Single by the Libertines

from the album The Libertines
- B-side: "(I've Got) Sweets"; "Never Never";
- Released: 9 August 2004
- Genre: Garage rock
- Length: 3:23
- Label: Rough Trade
- Songwriters: Peter Doherty, Carl Barât, Mark Hammerton
- Producer: Mick Jones

The Libertines singles chronology
| "Don't Look Back into the Sun" (2003) | "Can't Stand Me Now" (2004) | "What Became of the Likely Lads" (2004) |

= Can't Stand Me Now =

2004 single by the Libertines

"Can't Stand Me Now" is the first single from English rock band the Libertines' self-titled second album. The song was their biggest hit, and peaking at number two on the UK Singles Chart and number 28 on the Irish Singles Chart. In the United Kingdom, it is their second highest-selling single after "Don't Look Back into the Sun".

==History==
The song was written by Carl Barât and Pete Doherty with Mark Keds (also known as Mark Myers and credited on this track as Mark Hammerton) who was previously in a number of bands including Senseless Things, the Wildhearts and Jolt. The song is autobiographical, documenting the breakdown of Doherty and Barât's relationship which led to the ultimate split of the band later in the same year.

==Release==
The song received some exposure in the United States; WFNX in Boston debuted the song by playing it twice back-to-back before its official radio airplay release. The promotional video for the song was filmed at one of the band's gigs at the Kentish Town Forum at the end of 2003 and was directed by ex-The Jesus and Mary Chain bassist Douglas Hart.

==Reception==
In May 2007, NME placed "Can't Stand Me Now" at number 13 in its list of the "50 Greatest Indie Anthems Ever". NME also named the song as the best track of 2004. In October 2011, NME placed it at number 26 on its list "150 Best Tracks of the Past 15 Years".

==Cover artwork==
The cover art features an orange X and yellow background (CD 1) / blue X and green brushed background (CD 2) cover art by Sophie Thunder.
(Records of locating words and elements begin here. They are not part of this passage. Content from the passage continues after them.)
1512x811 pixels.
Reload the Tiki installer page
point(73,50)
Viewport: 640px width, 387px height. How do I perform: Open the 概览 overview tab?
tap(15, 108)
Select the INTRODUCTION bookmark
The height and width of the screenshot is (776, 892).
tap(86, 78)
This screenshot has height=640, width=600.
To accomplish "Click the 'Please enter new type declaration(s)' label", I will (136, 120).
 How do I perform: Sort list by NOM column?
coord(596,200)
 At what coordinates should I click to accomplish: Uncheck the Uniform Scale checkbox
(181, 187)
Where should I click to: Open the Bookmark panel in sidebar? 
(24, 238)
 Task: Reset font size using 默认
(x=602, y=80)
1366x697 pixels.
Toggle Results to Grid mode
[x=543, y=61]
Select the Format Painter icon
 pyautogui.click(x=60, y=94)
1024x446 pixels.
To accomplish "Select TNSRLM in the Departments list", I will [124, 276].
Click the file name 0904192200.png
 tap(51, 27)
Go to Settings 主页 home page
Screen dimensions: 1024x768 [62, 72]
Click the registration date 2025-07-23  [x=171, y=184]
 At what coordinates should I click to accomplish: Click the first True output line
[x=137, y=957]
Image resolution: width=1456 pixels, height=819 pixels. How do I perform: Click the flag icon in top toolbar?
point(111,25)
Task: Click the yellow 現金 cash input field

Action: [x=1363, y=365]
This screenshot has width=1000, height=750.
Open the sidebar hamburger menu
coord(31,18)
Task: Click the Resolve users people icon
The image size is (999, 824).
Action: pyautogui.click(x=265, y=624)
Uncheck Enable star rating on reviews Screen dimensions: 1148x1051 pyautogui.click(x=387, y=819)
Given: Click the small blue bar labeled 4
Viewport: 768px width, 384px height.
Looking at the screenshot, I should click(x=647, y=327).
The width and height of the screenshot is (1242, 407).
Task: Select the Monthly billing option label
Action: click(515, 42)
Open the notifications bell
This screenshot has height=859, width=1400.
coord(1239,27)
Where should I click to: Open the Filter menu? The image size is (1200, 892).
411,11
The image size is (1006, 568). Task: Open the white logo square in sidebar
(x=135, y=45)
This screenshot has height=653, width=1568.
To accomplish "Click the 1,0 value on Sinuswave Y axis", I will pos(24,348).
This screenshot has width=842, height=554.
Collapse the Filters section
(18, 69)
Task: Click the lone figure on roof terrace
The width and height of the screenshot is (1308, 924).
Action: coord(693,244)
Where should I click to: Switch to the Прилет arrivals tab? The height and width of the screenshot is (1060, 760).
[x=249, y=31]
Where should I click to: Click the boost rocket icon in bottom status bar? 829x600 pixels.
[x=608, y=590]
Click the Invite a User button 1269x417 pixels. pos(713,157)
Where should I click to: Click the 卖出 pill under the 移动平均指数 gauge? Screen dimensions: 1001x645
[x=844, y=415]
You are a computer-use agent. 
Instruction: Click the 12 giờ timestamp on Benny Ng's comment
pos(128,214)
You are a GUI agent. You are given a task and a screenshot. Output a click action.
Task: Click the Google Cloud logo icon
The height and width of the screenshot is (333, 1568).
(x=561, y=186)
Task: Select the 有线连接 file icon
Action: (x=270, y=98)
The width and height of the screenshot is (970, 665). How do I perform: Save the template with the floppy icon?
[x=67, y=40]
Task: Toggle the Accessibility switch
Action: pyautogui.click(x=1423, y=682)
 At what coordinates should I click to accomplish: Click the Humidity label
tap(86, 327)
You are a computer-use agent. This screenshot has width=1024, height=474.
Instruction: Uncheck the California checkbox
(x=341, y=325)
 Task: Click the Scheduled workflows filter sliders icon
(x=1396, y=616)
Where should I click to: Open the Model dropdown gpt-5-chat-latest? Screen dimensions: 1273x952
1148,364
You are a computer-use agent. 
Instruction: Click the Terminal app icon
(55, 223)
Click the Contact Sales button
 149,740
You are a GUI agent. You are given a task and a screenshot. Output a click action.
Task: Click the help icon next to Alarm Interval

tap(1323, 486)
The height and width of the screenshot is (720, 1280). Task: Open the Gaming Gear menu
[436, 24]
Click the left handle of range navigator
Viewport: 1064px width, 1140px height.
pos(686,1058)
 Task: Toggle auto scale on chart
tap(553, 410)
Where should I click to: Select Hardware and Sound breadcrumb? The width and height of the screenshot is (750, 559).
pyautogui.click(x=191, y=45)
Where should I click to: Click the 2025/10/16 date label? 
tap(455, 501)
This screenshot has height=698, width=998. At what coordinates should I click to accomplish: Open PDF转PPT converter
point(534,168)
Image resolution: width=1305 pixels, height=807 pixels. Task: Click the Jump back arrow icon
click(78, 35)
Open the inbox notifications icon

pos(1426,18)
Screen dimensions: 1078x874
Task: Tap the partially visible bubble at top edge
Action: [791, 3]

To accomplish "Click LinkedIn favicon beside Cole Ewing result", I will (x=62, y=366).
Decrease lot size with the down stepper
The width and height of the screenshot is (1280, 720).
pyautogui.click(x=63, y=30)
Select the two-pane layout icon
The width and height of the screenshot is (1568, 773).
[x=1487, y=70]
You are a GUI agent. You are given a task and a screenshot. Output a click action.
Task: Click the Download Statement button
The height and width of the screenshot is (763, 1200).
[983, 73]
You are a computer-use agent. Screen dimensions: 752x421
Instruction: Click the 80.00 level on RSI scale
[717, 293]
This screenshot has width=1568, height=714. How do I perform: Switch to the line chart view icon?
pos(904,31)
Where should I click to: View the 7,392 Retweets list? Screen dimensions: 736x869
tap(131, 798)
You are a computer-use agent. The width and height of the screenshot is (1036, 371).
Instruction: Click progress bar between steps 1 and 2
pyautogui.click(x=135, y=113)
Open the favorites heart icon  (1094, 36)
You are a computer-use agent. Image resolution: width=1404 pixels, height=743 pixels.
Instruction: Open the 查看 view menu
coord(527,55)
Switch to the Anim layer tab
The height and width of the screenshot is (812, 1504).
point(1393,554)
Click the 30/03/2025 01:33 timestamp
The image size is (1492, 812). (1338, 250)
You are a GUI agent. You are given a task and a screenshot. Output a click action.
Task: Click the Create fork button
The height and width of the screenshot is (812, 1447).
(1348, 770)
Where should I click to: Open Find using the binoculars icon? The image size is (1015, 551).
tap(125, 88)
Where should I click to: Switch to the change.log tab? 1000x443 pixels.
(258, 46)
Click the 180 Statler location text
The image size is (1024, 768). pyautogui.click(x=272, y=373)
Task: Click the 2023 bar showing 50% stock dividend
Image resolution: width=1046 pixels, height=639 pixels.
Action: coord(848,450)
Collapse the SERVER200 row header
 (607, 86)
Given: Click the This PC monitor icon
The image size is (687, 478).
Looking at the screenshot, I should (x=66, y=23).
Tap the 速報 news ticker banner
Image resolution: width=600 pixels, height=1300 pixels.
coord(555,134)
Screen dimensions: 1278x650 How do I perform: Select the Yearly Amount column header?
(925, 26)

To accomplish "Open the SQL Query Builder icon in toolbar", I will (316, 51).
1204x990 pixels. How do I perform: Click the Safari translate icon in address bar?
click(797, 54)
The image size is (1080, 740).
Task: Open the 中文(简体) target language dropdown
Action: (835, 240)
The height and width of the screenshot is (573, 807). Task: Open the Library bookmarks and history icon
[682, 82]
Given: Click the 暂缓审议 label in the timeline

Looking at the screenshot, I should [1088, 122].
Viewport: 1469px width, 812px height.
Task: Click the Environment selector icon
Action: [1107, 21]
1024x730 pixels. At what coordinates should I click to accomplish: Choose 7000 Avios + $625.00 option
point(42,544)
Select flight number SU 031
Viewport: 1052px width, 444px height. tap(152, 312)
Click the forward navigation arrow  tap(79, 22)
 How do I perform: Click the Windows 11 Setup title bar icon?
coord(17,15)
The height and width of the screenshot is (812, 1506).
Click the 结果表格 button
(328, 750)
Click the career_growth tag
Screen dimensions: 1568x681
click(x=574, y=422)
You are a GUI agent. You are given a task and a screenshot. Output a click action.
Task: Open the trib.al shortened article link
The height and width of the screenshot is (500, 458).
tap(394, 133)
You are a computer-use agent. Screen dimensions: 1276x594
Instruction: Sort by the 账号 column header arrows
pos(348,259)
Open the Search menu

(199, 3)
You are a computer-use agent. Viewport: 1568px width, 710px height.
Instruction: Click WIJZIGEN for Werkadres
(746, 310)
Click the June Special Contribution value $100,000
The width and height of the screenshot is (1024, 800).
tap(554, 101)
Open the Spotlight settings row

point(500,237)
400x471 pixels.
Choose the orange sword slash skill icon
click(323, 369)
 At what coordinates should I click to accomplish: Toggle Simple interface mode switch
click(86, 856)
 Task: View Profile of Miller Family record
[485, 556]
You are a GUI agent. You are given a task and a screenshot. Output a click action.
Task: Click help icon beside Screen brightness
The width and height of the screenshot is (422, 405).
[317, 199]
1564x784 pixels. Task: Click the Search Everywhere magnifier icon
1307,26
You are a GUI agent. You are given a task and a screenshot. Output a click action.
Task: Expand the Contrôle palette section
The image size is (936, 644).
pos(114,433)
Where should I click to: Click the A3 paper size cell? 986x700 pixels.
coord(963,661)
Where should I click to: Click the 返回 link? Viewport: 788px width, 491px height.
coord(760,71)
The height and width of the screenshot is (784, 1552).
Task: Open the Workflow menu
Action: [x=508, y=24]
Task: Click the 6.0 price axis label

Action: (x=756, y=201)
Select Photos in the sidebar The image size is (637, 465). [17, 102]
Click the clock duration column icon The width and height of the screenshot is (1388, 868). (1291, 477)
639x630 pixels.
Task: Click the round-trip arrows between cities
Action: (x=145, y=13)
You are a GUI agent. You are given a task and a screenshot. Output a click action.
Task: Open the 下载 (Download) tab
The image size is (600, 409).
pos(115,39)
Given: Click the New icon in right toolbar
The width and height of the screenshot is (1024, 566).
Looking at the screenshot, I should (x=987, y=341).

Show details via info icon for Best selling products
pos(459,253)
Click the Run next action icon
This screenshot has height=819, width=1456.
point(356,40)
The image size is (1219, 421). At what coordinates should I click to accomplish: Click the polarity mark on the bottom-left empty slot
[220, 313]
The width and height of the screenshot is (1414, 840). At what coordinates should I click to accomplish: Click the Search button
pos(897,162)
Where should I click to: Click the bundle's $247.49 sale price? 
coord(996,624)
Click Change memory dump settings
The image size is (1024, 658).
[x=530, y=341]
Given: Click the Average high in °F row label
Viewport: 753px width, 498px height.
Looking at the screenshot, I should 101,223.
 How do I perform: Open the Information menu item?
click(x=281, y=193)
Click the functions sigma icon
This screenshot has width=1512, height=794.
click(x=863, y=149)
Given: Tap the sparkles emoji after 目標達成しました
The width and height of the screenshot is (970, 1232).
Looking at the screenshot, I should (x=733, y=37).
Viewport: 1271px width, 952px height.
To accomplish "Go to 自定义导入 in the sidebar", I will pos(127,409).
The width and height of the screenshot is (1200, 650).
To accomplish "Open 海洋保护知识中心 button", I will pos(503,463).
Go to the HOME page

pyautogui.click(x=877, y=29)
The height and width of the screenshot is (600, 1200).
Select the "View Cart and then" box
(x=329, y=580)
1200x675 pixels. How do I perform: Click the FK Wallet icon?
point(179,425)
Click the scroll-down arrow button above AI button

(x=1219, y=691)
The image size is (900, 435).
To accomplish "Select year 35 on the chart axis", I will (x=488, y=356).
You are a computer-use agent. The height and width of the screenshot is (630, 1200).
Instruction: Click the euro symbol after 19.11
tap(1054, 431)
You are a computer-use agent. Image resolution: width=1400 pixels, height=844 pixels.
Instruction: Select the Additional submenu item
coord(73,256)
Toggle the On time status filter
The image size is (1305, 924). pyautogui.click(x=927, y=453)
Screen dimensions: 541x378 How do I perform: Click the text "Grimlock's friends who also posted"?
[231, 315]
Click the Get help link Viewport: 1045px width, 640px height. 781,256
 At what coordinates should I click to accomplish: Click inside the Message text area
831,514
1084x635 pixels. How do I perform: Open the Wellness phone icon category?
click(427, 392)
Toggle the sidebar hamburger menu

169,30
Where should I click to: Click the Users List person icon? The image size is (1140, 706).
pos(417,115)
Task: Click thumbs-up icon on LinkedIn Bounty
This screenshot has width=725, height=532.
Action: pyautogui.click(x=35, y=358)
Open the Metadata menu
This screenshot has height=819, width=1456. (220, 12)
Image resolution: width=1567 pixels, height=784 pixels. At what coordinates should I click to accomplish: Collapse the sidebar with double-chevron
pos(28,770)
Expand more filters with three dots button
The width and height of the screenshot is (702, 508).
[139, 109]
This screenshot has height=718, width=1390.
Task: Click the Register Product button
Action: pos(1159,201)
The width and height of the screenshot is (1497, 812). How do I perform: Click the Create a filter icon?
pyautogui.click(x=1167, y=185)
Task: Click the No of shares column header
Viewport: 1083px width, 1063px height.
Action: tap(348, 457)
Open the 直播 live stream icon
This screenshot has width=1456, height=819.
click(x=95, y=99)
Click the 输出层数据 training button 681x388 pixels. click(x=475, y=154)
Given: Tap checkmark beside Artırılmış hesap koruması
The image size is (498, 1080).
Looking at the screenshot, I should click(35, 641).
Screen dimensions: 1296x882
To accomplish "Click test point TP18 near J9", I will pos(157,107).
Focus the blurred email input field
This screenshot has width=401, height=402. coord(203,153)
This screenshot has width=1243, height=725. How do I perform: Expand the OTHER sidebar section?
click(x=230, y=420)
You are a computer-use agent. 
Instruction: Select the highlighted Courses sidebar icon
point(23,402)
The CD is a black disc with the orange X graphic (CD 1) / white disc with the blue X graphic (CD 2) from cover art, track listing and Rough Trade logo in orange / blue, and black on white / white on black 'THE LIBERTINES' logo. The back cover is a silhouette, black-and-white photograph by Sophie Thunder of Pete and Carl standing in front of a window smoking a cigarette.

==Track listings==

UK 7-inch single
A. "Can't Stand Me Now" (Doherty, Barât, Richard Hammerton)
B. "(I've Got) Sweets" (Doherty, Barât)

UK CD single
1. "Can't Stand Me Now" (Doherty, Barât, Hammerton)
2. "Never Never" (Doherty, Barât)

US CD single
1. "Can't Stand Me Now" (Doherty, Barât, Hammerton)
2. "Never Never" (Doherty, Barât)
3. "All at Sea" (Doherty)

US maxi-CD single
1. "Can't Stand Me Now" (Doherty, Barât, Hammerton)
2. "Cyclops" (Doherty, Barât, Peter Wolfe)
3. "Dilly Boys" (Doherty, Barât)

European maxi-CD single
1. "Can't Stand Me Now" (Doherty, Barât, Hammerton)
2. "Cyclops" (Doherty, Barât, Wolfe)
3. "Dilly Boys" (Doherty, Barât)
4. "Can't Stand Me Now" (video)

==Charts==

===Weekly charts===

| Chart (2004) | Peak position |
|---|---|
| Europe (Eurochart Hot 100) | 7 |
| Ireland (IRMA) | 28 |
| Scottish Singles Sales (Official Charts) | 2 |
| UK Singles (Official Charts) | 2 |
| UK Indie (Official Charts) | 1 |

===Year-end charts===

| Chart (2004) | Position |
|---|---|
| UK Singles (OCC) | 138 |

==Certifications==

| Region | Certification | Certified units/sales |
| United Kingdom (BPI) | Platinum | 600,000^{‡} |
^{‡} Sales+streaming figures based on certification alone.